When Helene hit last September, the Catawba River rose quickly around Cobb’s home west of Morganton destroying much of what he owned.
“Swamped out anybody who lived on the river from Lake James down, really from Nebo down,” Cobb said. “Everybody lost everything. The water went above the roofs, and your life changed overnight.”
During the last 10 months, FEMA has provided 243 households with temporary housing units. Those units included travel trailers, mobile homes and apartments. To date, FEMA says nearly 90 families have moved out and into longer-term housing solutions. Some of the homes placed at the mobile home park last winter in Lenoir are no longer there. The families Faherty spoke with are thankful for the temporary housing and the opportunity to buy one at a discounted price.
Cobb is a U.S. Marine veteran and said the home from FEMA has changed his life.

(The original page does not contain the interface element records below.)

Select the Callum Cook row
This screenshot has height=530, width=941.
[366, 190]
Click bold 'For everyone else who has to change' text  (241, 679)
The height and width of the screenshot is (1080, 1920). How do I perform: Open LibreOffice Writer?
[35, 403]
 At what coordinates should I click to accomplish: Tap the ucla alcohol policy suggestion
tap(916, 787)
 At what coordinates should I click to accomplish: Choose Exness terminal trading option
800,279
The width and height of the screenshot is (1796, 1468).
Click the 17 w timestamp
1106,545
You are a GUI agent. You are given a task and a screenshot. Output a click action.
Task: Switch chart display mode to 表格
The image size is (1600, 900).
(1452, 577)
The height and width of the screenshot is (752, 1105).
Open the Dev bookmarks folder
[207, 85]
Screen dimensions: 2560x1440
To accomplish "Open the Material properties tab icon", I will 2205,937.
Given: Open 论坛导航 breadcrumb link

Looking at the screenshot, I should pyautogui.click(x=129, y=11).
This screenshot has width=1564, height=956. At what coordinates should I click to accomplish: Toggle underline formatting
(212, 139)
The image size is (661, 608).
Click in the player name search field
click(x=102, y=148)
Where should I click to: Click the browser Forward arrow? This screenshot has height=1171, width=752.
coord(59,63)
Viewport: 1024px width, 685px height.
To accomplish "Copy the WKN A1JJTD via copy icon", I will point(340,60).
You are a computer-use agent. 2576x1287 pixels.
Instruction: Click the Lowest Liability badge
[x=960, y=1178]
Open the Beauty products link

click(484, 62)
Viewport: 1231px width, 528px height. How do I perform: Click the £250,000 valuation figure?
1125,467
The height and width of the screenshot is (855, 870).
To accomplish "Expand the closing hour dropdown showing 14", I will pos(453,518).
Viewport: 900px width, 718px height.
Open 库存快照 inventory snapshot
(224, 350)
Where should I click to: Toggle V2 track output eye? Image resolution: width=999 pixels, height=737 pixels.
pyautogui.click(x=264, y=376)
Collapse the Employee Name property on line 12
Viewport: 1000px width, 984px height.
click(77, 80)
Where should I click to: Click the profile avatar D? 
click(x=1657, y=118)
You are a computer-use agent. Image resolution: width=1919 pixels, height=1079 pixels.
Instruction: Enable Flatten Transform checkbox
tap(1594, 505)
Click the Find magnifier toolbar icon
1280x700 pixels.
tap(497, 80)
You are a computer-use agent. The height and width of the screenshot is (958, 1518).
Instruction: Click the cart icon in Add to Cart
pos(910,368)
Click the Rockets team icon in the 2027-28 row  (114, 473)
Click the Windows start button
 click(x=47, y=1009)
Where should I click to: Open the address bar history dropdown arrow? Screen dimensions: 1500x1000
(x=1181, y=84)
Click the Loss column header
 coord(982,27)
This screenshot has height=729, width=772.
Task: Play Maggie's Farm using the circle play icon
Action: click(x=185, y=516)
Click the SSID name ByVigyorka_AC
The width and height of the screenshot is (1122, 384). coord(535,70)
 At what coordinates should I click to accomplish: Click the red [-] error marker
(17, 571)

“It gives you an opportunity to breathe and reassess,” Cobb said. “It lets you know what’s important in life real quick.”
Faherty asked what happens to the trailers that are being brought back.
He found out that they are cleaned up and disposed of through the General Services Administration Auctions, which is the federal government’s normal process for excess government property.
Faherty checked the North Carolina State Auditor Office’s website and found out that when the storm hit in September 2024, more than 7,000 people were displaced.
As of Saturday, 574 people still needed housing assistance.